> **Task objective**
Can you output every one of the entries below, word for word and unchanged?

Source data:
****
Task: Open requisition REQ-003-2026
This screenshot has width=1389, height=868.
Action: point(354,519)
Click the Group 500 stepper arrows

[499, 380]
****
> **Exercise result**
Task: Open requisition REQ-003-2026
This screenshot has width=1389, height=868.
Action: point(354,519)
Click the Group 500 stepper arrows

[499, 380]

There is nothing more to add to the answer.